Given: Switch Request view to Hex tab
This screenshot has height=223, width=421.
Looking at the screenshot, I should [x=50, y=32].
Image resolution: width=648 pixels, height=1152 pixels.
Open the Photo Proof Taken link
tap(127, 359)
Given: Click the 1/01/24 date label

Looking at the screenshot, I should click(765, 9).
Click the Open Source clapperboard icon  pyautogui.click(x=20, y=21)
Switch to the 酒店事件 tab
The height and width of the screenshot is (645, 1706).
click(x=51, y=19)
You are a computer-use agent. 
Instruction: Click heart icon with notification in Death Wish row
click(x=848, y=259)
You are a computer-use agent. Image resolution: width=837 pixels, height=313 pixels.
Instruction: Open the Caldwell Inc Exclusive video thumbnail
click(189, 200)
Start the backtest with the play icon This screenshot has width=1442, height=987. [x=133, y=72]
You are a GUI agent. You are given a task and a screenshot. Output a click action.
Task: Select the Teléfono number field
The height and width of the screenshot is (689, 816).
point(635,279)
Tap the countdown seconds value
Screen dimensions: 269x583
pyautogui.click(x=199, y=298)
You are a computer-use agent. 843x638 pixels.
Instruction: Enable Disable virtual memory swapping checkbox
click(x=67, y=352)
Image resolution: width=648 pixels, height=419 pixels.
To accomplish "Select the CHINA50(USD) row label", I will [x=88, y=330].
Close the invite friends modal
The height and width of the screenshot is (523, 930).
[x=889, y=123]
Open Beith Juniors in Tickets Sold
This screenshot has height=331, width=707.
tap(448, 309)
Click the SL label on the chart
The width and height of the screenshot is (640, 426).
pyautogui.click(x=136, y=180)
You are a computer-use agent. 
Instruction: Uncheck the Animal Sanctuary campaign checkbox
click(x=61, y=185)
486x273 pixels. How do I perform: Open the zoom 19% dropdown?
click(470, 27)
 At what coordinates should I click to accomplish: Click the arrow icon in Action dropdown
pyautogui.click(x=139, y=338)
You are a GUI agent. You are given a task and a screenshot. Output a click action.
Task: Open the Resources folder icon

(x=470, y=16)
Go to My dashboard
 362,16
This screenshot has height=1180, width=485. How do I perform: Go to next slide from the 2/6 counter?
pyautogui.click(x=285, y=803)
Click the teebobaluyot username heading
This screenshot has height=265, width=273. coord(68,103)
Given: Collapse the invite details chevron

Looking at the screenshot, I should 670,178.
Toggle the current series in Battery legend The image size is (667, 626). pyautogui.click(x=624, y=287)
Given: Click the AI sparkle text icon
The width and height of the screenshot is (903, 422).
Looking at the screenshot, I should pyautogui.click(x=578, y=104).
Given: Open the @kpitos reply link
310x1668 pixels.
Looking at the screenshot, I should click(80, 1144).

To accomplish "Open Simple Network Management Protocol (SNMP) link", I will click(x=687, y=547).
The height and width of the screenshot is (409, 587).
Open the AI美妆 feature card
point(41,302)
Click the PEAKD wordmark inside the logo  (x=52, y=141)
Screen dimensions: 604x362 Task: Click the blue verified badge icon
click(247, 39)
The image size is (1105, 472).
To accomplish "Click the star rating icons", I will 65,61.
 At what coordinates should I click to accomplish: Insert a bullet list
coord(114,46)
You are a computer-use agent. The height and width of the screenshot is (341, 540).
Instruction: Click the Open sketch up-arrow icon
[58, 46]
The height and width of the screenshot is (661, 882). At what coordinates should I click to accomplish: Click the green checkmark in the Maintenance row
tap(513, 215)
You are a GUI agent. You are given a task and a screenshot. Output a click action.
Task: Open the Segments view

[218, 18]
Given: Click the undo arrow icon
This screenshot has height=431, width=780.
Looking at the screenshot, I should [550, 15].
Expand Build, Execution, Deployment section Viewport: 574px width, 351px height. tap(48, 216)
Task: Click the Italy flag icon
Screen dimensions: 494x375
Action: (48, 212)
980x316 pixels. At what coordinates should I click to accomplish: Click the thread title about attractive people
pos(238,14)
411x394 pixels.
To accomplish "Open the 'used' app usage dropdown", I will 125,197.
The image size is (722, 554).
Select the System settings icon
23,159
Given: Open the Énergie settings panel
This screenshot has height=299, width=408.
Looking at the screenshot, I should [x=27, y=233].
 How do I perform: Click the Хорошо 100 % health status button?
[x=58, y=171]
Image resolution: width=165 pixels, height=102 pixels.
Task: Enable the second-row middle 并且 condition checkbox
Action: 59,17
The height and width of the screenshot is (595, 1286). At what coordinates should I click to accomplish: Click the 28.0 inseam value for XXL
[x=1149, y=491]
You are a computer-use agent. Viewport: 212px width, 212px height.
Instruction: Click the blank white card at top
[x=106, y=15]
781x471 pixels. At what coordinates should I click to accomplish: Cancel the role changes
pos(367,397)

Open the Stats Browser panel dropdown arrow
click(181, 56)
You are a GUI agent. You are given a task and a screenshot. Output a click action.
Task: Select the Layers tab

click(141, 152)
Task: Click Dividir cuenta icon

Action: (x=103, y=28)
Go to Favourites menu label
□ □ □ □
> What you should do
Check the data for lines with "Viewport" and give only their number.

> Result of the task
2